- The Long Defeat: Cultural Trauma, Memory, and Identity in Japan by Akiko Hashimoto, and: Yasukuni Shrine: History, Memory, and Japan’s Unending Postwar by Akiko Takenaka
“Memory is not a platform from which to review the world. It is a ladder whose rungs we ascend step by step.”1 As the titles of the two books under review suggest, Japan has by no means made it to the top of that ladder, even now more than seven decades after the end of the war. Nor can it: memory projects of national proportion rarely get finished but are instead replaced by more pertinent ones. Two brilliant new studies of Japan’s war memory unpack this complex dynamic, taking different approaches that complement each other in important ways.

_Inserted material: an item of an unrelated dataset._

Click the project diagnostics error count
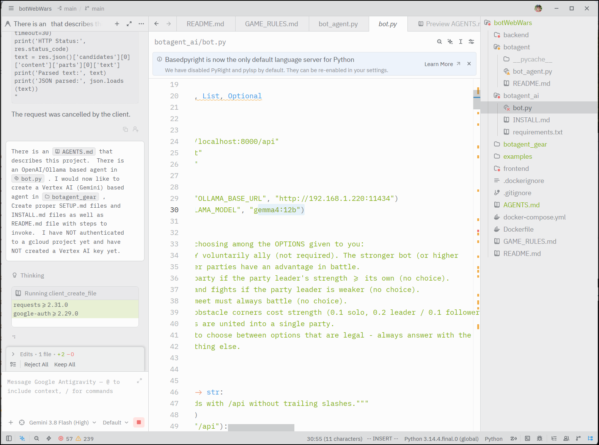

In The Long Defeat, sociologist Akiko Hashimoto masterfully examines the texture of this enduring memory work in contemporary Japan as the task of “repairing the moral backbone of a broken society” through debates about “war responsibility but also national belonging, the relations between the individual and the state, and relations between the living and the dead” (Hashimoto, pp. 2–3). In Yasukuni Shrine, historian Akiko Takenaka vividly demonstrates how memory projects overlap and get transformed in shifting contexts at a single site: Japan’s controversial war memorial in Tokyo. Tracing the shrine’s history from its inception during the Meiji Restoration in the 1860s to its use as a “counter-monument” by volunteer guides organizing tours to critically rethink the shrine’s meaning in the 2000s, this book investigates the ways in which a nation-state “acknowledges its military dead”—first in victory and then in defeat—and how it negotiates the “relationship between religion and war in a secular state” (Takenaka, pp. 3–4). Both books wrestle with the theme of loss and mourning in a country whose successful postwar transformation has not convinced itself or its neighbors to exorcise the ghosts of the past.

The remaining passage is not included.